- _TASK TO COMPLETE_
Write what comes next in the review of the manga Solanin below, starting right after its final sentence. The lines that follow the review are not part of it.

*Solanin — Recommended

Solanin has little in common with how many readers think about manga. It’s a self-contained volume, slightly larger in size than the usual manga digest and much thicker. More important is the content, a story about young adults seeking to find themselves and their directions in life. If the book was described to me, I would be more likely to guess Top Shelf or Drawn & Quarterly instead of Viz. I welcome seeing this diversity from them as part of their Signature line.

Meiko graduated from college and took an office job while waiting for her “epiphany”, when she figures out what she wants to do. Her boyfriend, a freelance artist, moved in with her, but she’s tired of him, just like she’s tired of everything else. She knows what she hates, but she doesn’t know what she loves.

Her days are defined by boredom, especially after she quits the job to figure things out. She thinks she’s getting the freedom she needs, but she wastes her time hanging out at home, too apathetic to try any of her dreams or fancies. Her boyfriend’s also part of a band that doesn’t do anything but rehearse, and most of the other members have similar reactions to things. They claim “depression” because they’re too sensitive to deal with daily life.

Simple faces with detailed emotion convey every feeling in a way the reader can easily relate to. And most will have gone through this or known those who have. When I first heard about this story, my jaded side thought “why do I want to read this when I lived it?” But I found myself caught up in their uncertainty about life. I enjoyed the book more, having survived it and come out the other side. It gave me perspective that made the story richer as the characters discuss various philosophies and purposes.

- _INFORMATION SUPPLIED_
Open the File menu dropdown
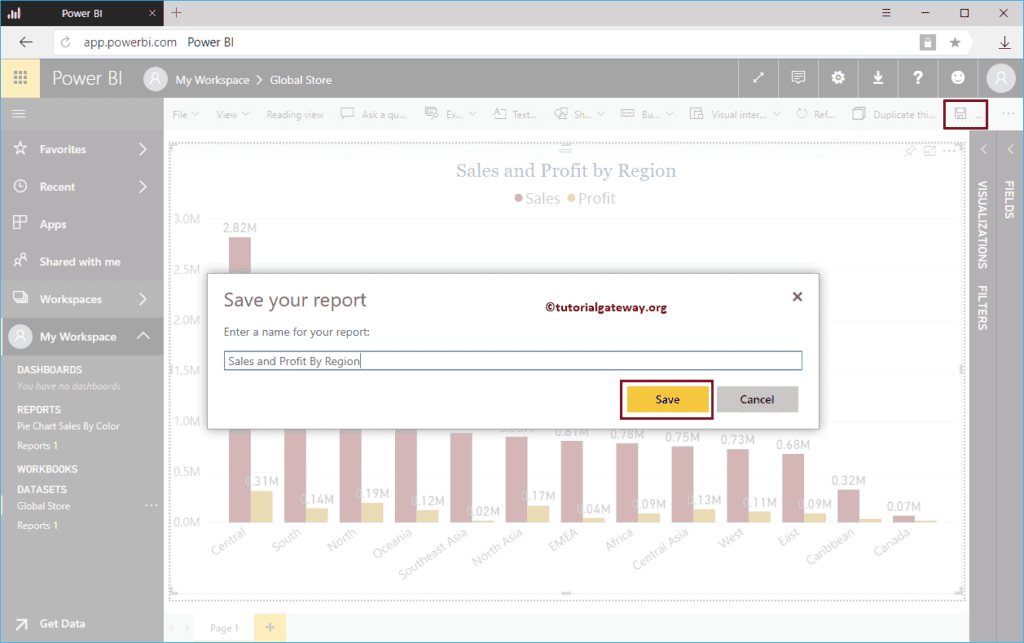The width and height of the screenshot is (1024, 643). point(184,113)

- _REPLY_
The question of “what is happiness” is something everyone has to determine for themselves, and Meiko’s mom seems to have the right idea, saying it can be simple if you don’t make it hard for yourself. Bandmate Rip finds his own kind of contentment, while Meiko struggles for the strength to forge a new direction.

At first, she piles her drive into her boyfriend, encouraging him to pursue the music he loves, but that’s not a long-term solution for her, and fate makes that clear. That particular event was the most disappointing part of the book for me, because I got the feeling it was going to happen before it did, and I found it a little heavy-handed and cliched. But the point is to more fully develop Meiko. She tried to break out of routine, of settling for what she had, but while she had enough determination to make that choice, she didn’t have enough to keep pushing through to the next step. She too easily settled back into a new routine. It took shock and the removal of the guy she was clinging to to really make her change stick.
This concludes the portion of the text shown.